Exercise requirements -> Repeat, exactly and with no pictures, the lines that run from the beginning of the entries through the line containing "Impressum (565, 2202)".

The input ->
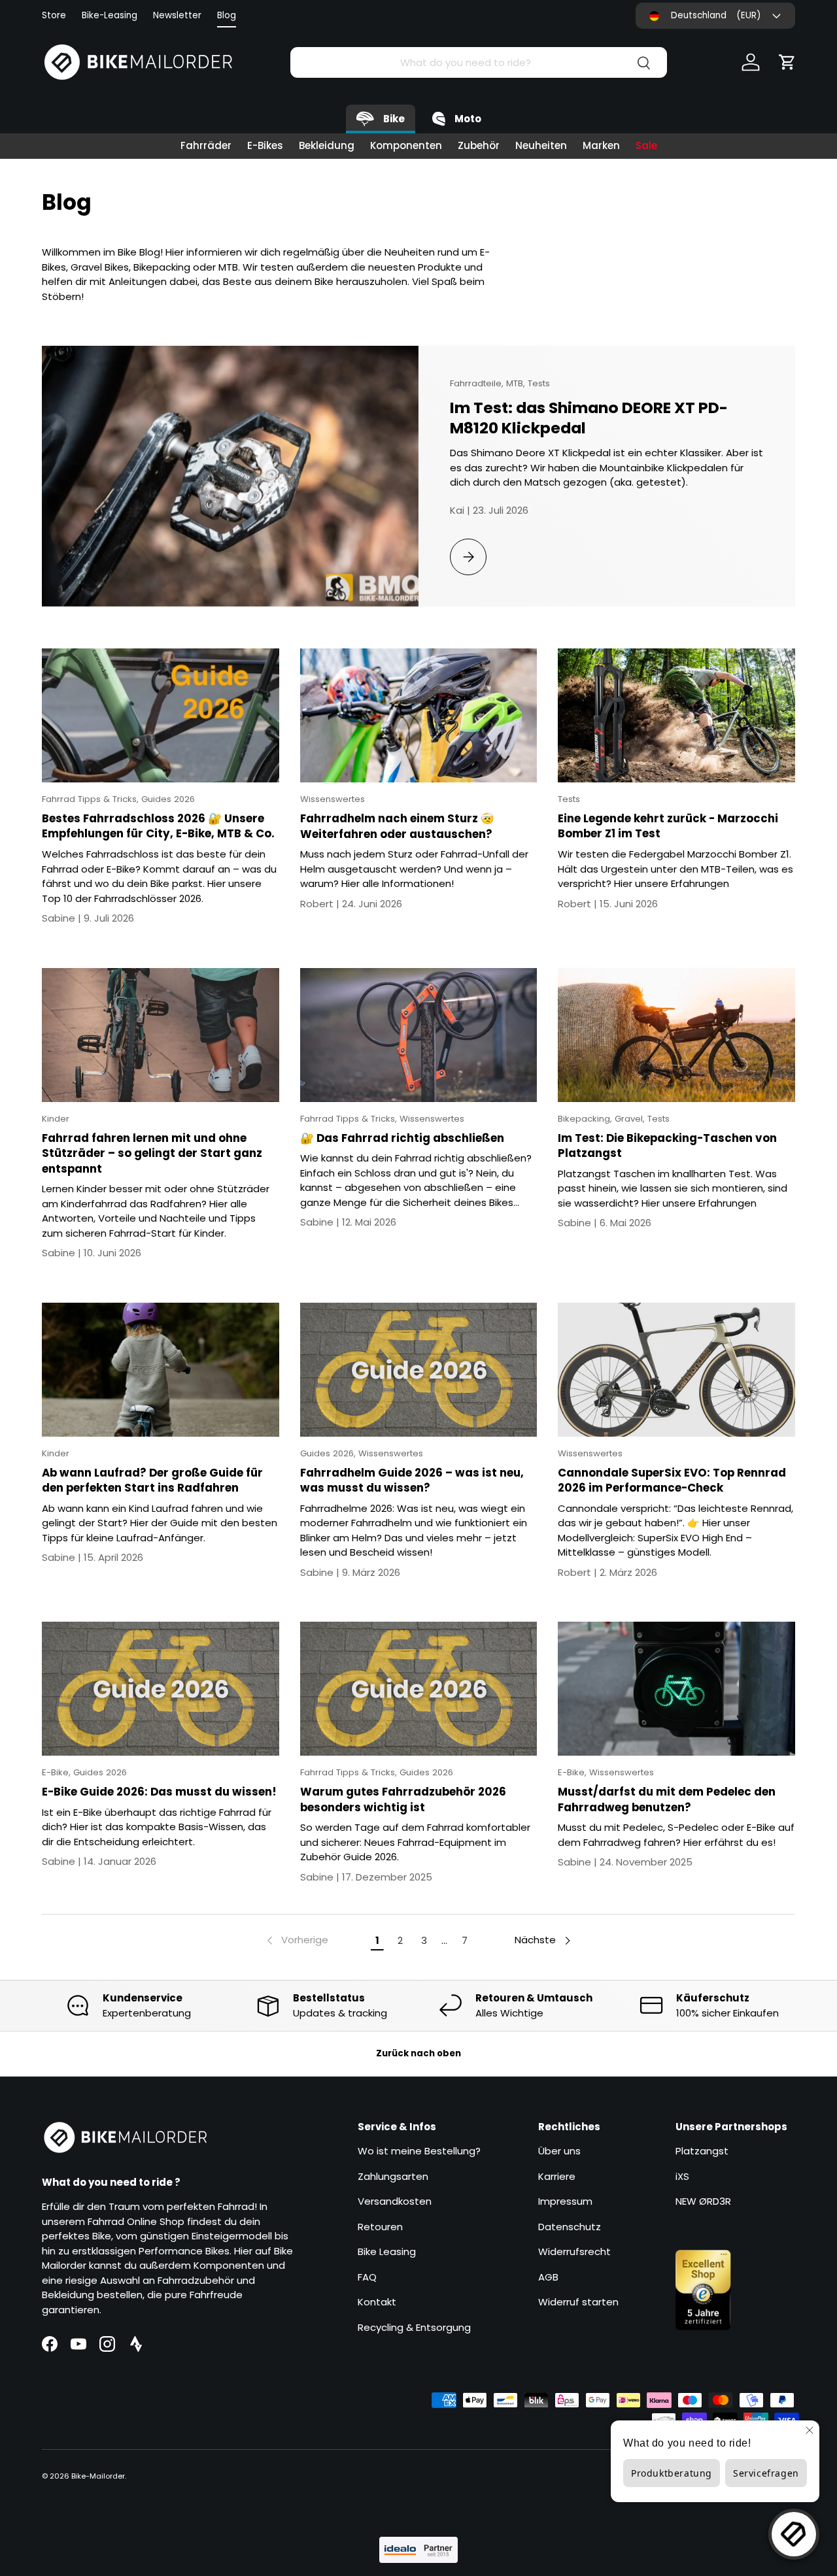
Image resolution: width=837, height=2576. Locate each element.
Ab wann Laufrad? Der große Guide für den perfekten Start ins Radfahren (152, 1480)
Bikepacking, (586, 1118)
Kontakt (377, 2302)
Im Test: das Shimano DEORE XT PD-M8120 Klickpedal (589, 418)
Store (54, 15)
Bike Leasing (387, 2252)
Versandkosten (395, 2202)
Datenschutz (569, 2226)
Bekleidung (326, 145)
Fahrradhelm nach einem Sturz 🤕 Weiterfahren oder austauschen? (397, 826)
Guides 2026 (168, 799)
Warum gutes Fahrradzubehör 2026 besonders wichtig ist (403, 1799)
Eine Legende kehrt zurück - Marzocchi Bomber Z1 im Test (668, 826)
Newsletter (177, 15)
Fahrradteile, (478, 383)
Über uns (559, 2151)
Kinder (55, 1118)
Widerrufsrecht (574, 2252)
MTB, (517, 383)
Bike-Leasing (109, 15)
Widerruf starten (578, 2302)
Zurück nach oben (418, 2053)
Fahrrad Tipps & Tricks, (91, 799)
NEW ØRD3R (703, 2202)
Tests (539, 383)
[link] (296, 1941)
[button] (787, 62)
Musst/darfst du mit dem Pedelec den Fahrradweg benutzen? (667, 1799)
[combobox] (478, 62)
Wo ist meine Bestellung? (419, 2151)
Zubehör (479, 145)
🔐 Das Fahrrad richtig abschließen (402, 1138)
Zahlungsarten (393, 2176)
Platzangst (701, 2151)
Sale (646, 145)
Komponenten (406, 145)
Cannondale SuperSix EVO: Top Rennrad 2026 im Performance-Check (672, 1480)
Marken (601, 145)
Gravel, (631, 1118)
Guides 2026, (329, 1453)
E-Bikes (265, 145)
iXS (682, 2176)
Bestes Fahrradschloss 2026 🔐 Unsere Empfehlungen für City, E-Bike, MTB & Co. (158, 826)
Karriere (556, 2176)
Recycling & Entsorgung (414, 2327)
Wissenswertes (332, 799)
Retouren (380, 2226)
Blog (226, 15)
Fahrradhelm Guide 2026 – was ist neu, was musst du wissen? (412, 1480)
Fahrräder (205, 145)
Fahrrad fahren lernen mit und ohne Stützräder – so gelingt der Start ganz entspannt (152, 1153)
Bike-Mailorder (98, 2476)
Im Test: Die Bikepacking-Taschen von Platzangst (667, 1145)
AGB (548, 2277)
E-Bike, (57, 1772)
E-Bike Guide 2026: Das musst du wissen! (159, 1791)
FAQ (367, 2277)
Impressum (565, 2202)
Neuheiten (541, 145)
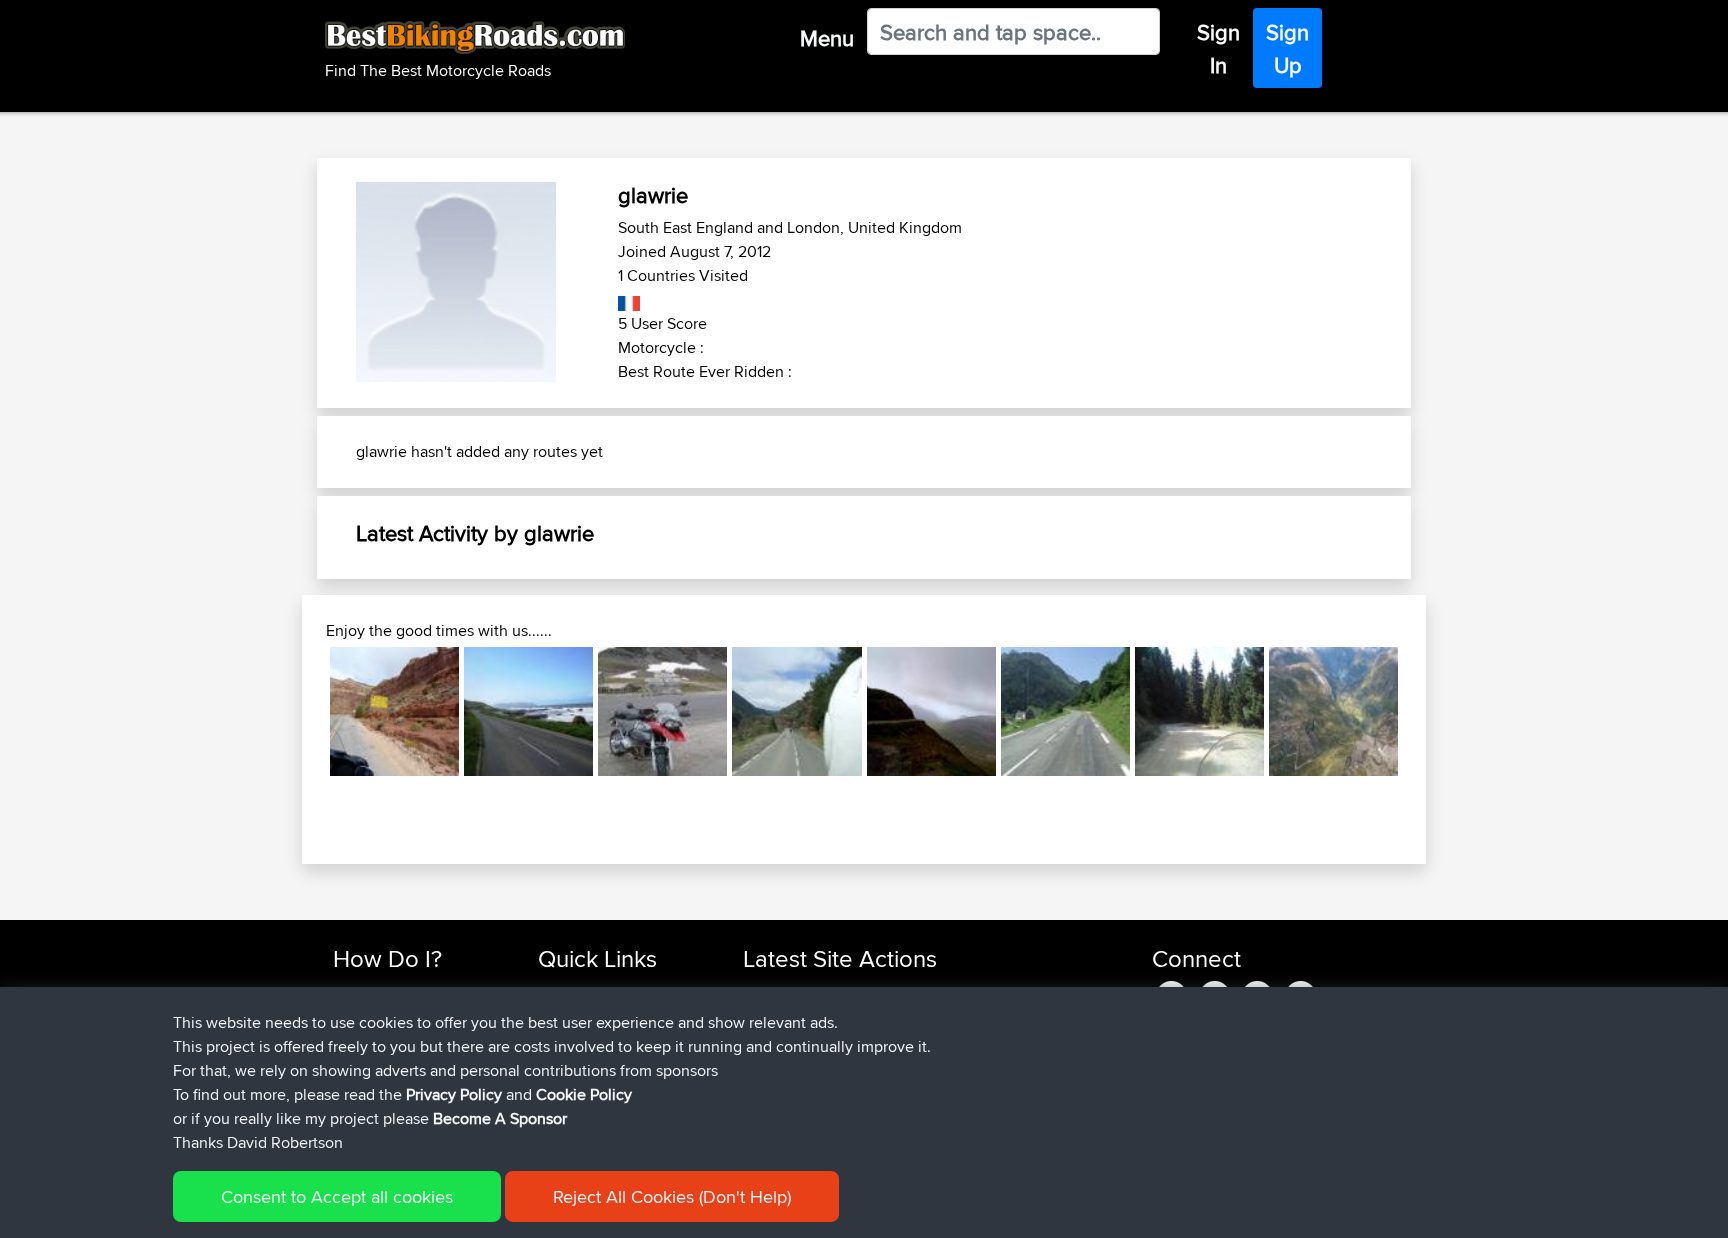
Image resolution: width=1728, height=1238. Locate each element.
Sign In (1218, 48)
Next (1428, 711)
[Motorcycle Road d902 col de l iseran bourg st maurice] (662, 711)
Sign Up (1287, 48)
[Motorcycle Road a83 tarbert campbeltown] (528, 711)
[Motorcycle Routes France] (629, 299)
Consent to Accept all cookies (337, 1196)
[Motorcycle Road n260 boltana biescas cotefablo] (796, 711)
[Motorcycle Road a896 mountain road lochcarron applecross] (931, 711)
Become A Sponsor (500, 1118)
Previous (300, 711)
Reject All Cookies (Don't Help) (672, 1196)
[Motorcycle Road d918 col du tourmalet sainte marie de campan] (1065, 711)
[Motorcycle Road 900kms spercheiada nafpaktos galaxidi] (1199, 711)
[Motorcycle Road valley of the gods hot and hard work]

Exercise answer ->
Image resolution: width=837, height=2576. Locate each element.
Ab wann Laufrad? Der große Guide für den perfekten Start ins Radfahren (152, 1480)
Bikepacking, (586, 1118)
Kontakt (377, 2302)
Im Test: das Shimano DEORE XT PD-M8120 Klickpedal (589, 418)
Store (54, 15)
Bike Leasing (387, 2252)
Versandkosten (395, 2202)
Datenschutz (569, 2226)
Bekleidung (326, 145)
Fahrradhelm nach einem Sturz 🤕 Weiterfahren oder austauschen? (397, 826)
Guides 2026 (168, 799)
Warum gutes Fahrradzubehör 2026 besonders wichtig ist (403, 1799)
Eine Legende kehrt zurück - Marzocchi Bomber Z1 im Test (668, 826)
Newsletter (177, 15)
Fahrradteile, (478, 383)
Über uns (559, 2151)
Kinder (55, 1118)
Widerrufsrecht (574, 2252)
MTB, (517, 383)
Bike-Leasing (109, 15)
Widerruf starten (578, 2302)
Zurück nach oben (418, 2053)
Fahrrad Tipps & Tricks, (91, 799)
NEW ØRD3R (703, 2202)
Tests (539, 383)
[link] (296, 1941)
[button] (787, 62)
Musst/darfst du mit dem Pedelec den Fahrradweg benutzen? (667, 1799)
[combobox] (478, 62)
Wo ist meine Bestellung? (419, 2151)
Zubehör (479, 145)
🔐 Das Fahrrad richtig abschließen (402, 1138)
Zahlungsarten (393, 2176)
Platzangst (701, 2151)
Sale (646, 145)
Komponenten (406, 145)
Cannondale SuperSix EVO: Top Rennrad 2026 im Performance-Check (672, 1480)
Marken (601, 145)
Gravel, (631, 1118)
Guides 2026, (329, 1453)
E-Bikes (265, 145)
iXS (682, 2176)
Bestes Fahrradschloss 2026 🔐 Unsere Empfehlungen für City, E-Bike, MTB & Co. (158, 826)
Karriere (556, 2176)
Recycling & Entsorgung (414, 2327)
Wissenswertes (332, 799)
Retouren (380, 2226)
Blog (226, 15)
Fahrradhelm Guide 2026 – was ist neu, was musst du wissen? (412, 1480)
Fahrräder (205, 145)
Fahrrad fahren lernen mit und ohne Stützräder – so gelingt der Start ganz entspannt (152, 1153)
Bike-Mailorder (98, 2476)
Im Test: Die Bikepacking-Taschen von Platzangst (667, 1145)
AGB (548, 2277)
E-Bike, (57, 1772)
E-Bike Guide 2026: Das musst du wissen! (159, 1791)
FAQ (367, 2277)
Impressum (565, 2202)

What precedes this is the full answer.